In the records, find every line with the word "chevron" and copy it out.
+ + + +
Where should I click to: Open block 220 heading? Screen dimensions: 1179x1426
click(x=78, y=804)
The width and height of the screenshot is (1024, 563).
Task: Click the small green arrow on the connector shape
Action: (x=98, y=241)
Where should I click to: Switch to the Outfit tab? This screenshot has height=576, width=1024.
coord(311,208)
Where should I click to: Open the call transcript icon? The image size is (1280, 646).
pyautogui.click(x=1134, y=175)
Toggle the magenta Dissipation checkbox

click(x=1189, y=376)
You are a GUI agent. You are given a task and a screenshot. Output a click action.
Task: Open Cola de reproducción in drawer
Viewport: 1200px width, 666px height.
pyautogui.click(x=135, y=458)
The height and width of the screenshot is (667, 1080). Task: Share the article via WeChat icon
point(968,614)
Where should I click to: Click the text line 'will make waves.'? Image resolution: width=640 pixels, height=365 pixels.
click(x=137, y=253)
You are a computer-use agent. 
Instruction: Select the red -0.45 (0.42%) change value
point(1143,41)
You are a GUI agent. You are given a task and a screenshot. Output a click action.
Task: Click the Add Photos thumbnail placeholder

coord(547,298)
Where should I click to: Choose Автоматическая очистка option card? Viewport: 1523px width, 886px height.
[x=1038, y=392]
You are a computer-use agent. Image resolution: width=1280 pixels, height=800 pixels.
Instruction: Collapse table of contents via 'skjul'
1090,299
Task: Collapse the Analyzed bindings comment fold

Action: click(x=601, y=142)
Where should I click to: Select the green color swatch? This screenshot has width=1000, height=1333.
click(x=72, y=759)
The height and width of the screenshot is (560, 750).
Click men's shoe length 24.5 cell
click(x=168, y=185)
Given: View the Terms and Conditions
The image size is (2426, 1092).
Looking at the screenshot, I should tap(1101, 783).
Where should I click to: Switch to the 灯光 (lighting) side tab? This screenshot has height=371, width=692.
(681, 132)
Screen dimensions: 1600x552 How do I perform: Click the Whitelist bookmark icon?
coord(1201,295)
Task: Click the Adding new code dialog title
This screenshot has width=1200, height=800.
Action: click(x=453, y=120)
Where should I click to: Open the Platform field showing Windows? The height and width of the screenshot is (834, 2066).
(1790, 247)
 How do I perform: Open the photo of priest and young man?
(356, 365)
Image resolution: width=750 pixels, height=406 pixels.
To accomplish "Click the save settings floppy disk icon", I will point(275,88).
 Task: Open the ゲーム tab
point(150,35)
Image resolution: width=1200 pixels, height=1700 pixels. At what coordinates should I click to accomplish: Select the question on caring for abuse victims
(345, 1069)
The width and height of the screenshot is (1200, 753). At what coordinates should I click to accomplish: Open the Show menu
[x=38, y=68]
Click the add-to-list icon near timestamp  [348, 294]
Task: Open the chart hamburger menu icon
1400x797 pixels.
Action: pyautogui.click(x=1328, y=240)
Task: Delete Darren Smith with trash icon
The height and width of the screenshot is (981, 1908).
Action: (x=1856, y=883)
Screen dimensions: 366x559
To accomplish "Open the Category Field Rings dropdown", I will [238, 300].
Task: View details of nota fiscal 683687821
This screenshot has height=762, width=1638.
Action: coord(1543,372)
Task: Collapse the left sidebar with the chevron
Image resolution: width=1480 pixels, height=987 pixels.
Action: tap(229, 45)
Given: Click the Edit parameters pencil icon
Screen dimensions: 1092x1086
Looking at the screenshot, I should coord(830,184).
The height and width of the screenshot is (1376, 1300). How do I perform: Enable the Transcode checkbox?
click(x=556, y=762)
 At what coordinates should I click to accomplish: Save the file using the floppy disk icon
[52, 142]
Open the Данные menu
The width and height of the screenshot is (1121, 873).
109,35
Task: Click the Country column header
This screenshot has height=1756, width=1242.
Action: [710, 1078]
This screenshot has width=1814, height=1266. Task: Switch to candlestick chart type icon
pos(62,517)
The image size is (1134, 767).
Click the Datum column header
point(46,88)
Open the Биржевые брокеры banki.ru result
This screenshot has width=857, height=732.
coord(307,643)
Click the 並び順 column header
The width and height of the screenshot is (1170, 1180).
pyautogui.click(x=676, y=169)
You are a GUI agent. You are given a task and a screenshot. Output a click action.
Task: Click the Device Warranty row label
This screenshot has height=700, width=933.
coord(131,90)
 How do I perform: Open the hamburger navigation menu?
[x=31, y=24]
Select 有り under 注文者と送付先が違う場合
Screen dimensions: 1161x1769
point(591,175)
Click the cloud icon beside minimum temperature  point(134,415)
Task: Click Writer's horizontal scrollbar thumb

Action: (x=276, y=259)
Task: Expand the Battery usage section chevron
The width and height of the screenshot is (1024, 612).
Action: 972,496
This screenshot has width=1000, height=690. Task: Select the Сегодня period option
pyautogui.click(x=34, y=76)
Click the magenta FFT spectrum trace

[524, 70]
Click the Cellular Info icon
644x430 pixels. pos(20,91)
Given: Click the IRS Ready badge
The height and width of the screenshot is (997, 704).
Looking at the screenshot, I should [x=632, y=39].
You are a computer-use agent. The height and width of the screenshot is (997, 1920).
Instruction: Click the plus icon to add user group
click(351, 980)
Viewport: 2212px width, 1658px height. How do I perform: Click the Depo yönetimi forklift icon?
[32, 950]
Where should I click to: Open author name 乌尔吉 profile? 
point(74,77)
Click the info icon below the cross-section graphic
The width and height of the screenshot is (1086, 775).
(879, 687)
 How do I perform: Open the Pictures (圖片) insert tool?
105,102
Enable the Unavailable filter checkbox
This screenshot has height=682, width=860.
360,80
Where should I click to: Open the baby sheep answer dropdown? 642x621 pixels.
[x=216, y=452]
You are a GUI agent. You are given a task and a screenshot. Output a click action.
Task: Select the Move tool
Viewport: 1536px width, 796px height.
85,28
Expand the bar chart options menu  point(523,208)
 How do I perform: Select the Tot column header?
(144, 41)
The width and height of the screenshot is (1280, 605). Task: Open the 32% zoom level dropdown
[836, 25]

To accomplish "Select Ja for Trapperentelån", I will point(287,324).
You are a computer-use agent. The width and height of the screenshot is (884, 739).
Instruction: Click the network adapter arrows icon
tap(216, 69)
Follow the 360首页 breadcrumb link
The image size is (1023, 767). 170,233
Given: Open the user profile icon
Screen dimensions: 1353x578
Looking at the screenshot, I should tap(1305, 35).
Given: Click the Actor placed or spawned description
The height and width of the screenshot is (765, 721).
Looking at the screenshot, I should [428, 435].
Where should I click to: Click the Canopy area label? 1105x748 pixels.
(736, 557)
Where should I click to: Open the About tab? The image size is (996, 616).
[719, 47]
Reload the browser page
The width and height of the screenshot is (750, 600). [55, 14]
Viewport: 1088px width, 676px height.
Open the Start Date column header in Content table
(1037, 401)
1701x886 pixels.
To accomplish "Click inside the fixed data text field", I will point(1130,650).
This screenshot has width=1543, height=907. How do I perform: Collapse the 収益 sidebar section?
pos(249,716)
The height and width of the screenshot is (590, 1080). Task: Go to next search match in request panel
+ + + +
Response to this task:
Task: Collapse the left sidebar with the chevron
Task: Expand the Battery usage section chevron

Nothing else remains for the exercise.